Adani Group acquires the stocks of the Swiss cement major Holcim’s Indian operating units in ACC and Ambuja Cements. According to the latest news available, Adani Group has pledged Rs 81,361 crores in a non-disposal undertaking. The elder son of Gautam Adani, Karan Adani, has been appointed as the chairman and non-executive director at ACC. He has also been appointed the non-executive director of Ambuja Cements.
Based on Monday’s closing prices, the encumbered shares are worth Rs 989.46 or USD 12.40 billion. It includes a 57 percent stake in ACC and a 63 percent portion in Ambuja Cements.
Key factors that you should know about ACC – Ambuja Cements merger
- The holding structure of the two companies is quite complex. Lafarge Holcim holds 63.62 percent stakes in ACC Cement via Holderind Investments, which has a 4.48% stake in ACC.
- After Ambuja Cements took over Holcim India in 2016, ACC became its subsidiary. Ambuja acquired 50.05 percent of ACC cement.
- After the M&A, Adani Group will become India’s second-largest cement producer.
- The group announced in May to acquire Holcim’s India business for USD 10.5 billion.
- After the deal, the total production capacity of the units will double by 2017.
- Adani Group’s open offer to acquire a 26 percent stake in ACC and Ambuja ended on September 9, 2022.
India is the second largest cement producer globally. But its per capita consumption is only 250 kg against 1600 kg in China. Adani said in his comment that he anticipates a multifold rise in the demand for cement in the coming years. The government has undertaken several initiatives to bolster India’s infrastructure, which will prompt significant cement market growth. Adani is planning to take the total production capacity of the two units from the current 70 million tons annually to 140 million tons in the next five years.

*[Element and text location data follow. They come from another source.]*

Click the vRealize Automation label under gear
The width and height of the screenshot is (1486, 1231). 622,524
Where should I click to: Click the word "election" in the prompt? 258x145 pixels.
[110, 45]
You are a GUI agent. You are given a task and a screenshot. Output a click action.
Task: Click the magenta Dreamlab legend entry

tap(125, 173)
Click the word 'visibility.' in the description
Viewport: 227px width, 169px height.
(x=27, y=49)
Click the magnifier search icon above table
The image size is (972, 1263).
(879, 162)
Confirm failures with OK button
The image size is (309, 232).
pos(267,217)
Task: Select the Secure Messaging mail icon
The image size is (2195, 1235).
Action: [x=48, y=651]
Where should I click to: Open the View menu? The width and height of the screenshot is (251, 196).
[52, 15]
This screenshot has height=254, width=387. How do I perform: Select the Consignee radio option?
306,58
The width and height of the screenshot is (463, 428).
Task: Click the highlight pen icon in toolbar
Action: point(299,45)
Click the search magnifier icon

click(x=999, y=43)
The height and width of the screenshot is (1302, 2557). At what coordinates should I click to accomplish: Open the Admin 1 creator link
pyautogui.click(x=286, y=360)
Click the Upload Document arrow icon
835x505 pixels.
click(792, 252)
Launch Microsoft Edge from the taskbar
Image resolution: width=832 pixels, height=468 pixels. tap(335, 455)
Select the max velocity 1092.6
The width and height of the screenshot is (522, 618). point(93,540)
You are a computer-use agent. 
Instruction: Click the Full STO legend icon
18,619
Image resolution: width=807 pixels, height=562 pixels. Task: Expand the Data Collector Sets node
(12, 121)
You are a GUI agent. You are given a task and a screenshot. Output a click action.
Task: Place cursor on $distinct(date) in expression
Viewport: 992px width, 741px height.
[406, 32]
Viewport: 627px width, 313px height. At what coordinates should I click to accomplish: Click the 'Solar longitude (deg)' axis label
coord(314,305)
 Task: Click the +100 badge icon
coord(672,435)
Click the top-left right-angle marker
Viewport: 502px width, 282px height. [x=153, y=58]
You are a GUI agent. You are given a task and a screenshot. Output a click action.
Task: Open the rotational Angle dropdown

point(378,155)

It is India’s largest ever inbound merger and acquisition. The deal was closed in a record time of four months.
What is a non-disposal undertaking?
Non-disposal agreement or encumbrance is primarily used in the stock market, where the shareholder, especially promoters, undertake a loan against their shares in the company. The loan is taken with the understanding of the creditor that they will not create any other form of encumbrance on the shares. Usually, the equities are transferred to an escrow Demat account.
According to the agreement, Adani will not be able to offload the shares until the lender agrees that the loan is paid.
Both the companies’ shares rallied after the news. The shares of Ambuja Cements rose 10 percent to an all-time high on Monday after Gautam Adani took over as the company’s chairman. Experts think the merger will translate into operational benefits in the long run.
The merger is critical from the operational point of view. Ambuja, which is the holding company of ACC, will be able to save 10 percent in operating expenses. It will reflect in reducing logistic costs, workforce, and taxes.
It will also improve brand realisation, allowing the merged entity to push ACC or Ambuja in different regions. The EBITDA of the merged entity is expected to increase by Rs 60-70 per ton. Currently, ACC generates an EBITDA of Rs 600 per ton, and Ambuja makes Rs 800 per ton.
In the last five years, the share price of ACC and the share price of Ambuja Cements have risen 40-70 percent, while that of UltraTech Cement and Shree Cement have increased three times. As a result, the stocks of ACC and Ambuja are trading at an EV of USD 130-160 per ton against USD 270-280 per ton of UltraTech and Shree Cement. The merger will improve the earnings per share for the shareholders.